Supplied material below:

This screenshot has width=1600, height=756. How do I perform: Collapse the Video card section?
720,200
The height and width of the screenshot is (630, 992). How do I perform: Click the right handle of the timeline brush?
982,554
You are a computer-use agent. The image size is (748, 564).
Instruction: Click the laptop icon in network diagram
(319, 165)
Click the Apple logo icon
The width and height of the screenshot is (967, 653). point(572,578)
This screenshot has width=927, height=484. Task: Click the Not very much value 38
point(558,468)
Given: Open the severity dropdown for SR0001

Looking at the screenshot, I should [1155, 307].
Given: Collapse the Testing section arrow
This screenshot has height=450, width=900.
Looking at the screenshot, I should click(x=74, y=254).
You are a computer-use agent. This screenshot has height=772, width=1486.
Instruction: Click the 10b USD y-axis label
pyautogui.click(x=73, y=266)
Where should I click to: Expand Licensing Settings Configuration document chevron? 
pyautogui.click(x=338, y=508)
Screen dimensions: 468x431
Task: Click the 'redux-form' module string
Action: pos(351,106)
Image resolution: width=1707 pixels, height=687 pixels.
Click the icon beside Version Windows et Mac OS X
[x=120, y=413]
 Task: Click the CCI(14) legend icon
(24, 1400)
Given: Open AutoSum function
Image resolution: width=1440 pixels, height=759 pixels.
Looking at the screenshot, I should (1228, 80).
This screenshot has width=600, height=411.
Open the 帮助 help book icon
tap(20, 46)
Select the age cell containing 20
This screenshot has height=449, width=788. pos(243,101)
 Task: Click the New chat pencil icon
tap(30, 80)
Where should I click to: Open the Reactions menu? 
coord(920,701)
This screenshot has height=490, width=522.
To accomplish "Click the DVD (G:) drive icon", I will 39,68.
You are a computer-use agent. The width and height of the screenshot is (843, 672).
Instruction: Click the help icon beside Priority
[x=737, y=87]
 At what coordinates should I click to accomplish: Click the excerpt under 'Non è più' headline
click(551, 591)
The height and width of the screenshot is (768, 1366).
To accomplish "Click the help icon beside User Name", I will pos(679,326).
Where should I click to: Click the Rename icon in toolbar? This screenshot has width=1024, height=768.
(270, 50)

End of Supplied material.

Using the listing above, state the count of lines that include "agent" and nothing else.

_Task output_: 3